Oh, yeah. Because the FBI's counterterrorism has nothing else to do but satisfy their egos by wrongfully convicting a pizza shop owner in Albany. Fred, you're a genius. I would have never thought about that. Silly me, I thought it was because they were willing to provide material support for a terrorist act on US soil. Oh, I forgot. There is no terrorist threat to the US. That's just the fruit of our collective hysteria that only you and your lefty friends can recognize.
What's this? Fred senses an inconsistency in his theory.
But that still begs the question of why the feds pursued this prosecution with such zealousness, even after recognizing as they must have that Aref and Hossain never posed any threat to our national security.
Why, Fred?! Tell us!
It seems there was an ulterior motive, also reflective of our times. Sending a chilling message through the American immigrant Muslim community.

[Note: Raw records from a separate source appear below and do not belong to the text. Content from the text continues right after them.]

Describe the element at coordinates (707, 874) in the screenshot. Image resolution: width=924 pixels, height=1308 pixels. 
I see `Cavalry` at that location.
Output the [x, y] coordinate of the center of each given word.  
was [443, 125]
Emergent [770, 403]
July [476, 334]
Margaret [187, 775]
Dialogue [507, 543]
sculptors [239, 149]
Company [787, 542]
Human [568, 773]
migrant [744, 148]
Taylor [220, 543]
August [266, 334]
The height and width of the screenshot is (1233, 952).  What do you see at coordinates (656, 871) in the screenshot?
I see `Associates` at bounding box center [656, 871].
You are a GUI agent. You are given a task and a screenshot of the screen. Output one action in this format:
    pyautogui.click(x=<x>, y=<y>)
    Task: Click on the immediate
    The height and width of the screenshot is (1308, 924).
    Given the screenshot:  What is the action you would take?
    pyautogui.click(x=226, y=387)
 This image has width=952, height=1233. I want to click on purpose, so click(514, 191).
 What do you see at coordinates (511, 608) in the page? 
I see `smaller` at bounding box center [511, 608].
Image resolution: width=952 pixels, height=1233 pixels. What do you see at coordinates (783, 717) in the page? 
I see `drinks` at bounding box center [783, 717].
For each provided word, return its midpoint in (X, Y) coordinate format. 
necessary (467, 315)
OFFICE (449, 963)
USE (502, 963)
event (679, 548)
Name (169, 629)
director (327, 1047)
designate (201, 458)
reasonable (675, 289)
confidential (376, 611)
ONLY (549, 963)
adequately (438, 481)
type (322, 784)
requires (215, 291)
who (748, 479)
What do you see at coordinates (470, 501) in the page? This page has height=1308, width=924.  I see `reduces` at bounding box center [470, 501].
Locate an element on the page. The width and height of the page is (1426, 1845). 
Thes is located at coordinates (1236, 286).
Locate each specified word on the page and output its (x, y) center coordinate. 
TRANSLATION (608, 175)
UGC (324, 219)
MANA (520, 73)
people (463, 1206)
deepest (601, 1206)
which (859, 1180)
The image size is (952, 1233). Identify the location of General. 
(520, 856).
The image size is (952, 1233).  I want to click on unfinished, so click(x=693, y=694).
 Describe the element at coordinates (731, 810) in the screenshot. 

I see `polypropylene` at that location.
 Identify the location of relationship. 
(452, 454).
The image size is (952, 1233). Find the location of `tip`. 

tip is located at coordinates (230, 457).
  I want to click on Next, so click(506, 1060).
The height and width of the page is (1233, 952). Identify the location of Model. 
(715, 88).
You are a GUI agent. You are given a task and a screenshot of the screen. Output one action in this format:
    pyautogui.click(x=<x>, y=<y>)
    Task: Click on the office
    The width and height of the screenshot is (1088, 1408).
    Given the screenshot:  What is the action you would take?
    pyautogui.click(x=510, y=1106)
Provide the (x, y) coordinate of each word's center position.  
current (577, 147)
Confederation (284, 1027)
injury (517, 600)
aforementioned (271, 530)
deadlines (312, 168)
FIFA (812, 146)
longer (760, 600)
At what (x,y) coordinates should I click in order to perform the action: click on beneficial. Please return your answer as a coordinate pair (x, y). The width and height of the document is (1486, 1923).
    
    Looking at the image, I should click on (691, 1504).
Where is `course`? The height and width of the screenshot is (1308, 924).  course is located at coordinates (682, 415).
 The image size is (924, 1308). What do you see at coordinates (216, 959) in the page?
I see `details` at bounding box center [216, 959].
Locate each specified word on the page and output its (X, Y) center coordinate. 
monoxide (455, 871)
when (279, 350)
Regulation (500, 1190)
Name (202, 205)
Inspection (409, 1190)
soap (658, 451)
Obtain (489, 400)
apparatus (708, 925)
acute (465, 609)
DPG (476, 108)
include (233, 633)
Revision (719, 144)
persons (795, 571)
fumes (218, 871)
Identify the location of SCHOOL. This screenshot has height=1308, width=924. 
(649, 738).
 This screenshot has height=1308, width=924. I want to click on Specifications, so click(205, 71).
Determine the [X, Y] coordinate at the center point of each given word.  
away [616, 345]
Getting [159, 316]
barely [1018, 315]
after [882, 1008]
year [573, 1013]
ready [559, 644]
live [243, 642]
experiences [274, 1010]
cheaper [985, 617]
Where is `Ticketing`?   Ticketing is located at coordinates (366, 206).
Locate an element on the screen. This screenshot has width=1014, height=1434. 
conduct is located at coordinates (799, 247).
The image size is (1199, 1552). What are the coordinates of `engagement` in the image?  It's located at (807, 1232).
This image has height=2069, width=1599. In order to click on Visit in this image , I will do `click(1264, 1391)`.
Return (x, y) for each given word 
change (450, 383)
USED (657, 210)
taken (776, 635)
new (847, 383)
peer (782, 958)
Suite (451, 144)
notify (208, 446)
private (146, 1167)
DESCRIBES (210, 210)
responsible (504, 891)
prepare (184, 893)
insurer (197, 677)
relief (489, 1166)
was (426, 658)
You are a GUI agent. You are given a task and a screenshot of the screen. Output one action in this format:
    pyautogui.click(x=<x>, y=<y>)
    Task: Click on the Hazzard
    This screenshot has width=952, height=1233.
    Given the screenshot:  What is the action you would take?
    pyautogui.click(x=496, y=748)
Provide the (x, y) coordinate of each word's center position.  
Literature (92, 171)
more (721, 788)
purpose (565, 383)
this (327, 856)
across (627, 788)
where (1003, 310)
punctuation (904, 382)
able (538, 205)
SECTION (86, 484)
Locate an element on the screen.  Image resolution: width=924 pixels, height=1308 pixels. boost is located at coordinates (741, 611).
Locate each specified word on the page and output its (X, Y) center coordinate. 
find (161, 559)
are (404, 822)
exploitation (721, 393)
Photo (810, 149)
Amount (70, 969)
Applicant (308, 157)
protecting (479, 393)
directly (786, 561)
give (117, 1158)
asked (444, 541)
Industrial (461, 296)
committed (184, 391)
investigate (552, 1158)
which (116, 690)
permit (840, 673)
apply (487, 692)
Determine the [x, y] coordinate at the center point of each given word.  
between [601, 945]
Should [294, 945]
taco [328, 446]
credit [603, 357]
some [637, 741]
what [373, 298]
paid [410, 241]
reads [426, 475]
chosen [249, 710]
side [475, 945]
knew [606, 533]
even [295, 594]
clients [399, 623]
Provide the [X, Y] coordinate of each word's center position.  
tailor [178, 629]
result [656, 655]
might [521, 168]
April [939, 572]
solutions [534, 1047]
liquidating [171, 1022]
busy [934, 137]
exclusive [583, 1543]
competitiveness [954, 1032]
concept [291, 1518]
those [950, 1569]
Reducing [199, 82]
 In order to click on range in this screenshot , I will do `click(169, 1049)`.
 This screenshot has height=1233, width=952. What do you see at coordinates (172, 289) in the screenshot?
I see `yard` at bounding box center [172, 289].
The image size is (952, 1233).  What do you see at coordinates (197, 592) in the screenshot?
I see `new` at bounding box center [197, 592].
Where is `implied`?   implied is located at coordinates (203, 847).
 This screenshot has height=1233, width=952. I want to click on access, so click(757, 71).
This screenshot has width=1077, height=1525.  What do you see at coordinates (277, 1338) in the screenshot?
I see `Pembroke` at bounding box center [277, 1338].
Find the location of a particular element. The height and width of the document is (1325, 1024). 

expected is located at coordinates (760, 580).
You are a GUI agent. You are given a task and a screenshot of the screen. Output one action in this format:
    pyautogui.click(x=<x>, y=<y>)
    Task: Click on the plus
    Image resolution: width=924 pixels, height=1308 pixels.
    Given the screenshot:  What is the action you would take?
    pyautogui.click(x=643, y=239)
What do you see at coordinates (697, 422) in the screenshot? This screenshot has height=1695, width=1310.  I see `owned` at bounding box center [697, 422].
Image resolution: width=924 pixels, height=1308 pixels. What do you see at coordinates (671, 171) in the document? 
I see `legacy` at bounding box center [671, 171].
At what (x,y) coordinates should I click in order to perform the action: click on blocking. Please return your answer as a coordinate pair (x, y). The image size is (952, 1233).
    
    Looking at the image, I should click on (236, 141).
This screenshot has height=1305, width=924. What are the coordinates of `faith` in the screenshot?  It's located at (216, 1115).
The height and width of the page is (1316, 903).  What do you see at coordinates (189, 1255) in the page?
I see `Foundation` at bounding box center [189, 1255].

So you see, it had nothing to do with a life-risking, undercover operation. It had nothing to do with Aref and Hossain's willingness to support an act of terrorism on US soil. It had nothing to do with Aref's direct and substantiative connections to some of the world's most vile terrorist leaders. Or his lying about it. No. Fred figured it out. The FBI wanted to send a message!
--- I feel my sarcastic alter-ego surfacing --
He's right, you know. Our Albany genius has uncovered the truth! I've got to come clean now that he knows. When I worked at the FBI I participated in super-duper top secret meetings in a damp basement room of the J. Edgar Hoover Bldg. Under a single, dangling light bulb, analysts like me would take out our flasks of hard liquor, and FBI agents smoked cigars and we would randomly chose innocent American Muslims from the top-secret Innocent American Muslim Phonebook. We would then show the names to the New York money people who (as you know) control us. And they would tell us how we should proceed with the plan. You know, Fred, the plan. The plan has nothing to with stopping terrorism on US soil, it's about sending chilling messages to innocent American Muslims. Yeah, that's why I went through a months-long personal and professional background check and a fucking "character" polygraph, so I can sit around and send chilling messages to Muslims.
-- Sigh! --
Is this fool what passes for local commentary in New York's capital? I feel sorry for the people of Albany. Is there's no one else to kill a tree for?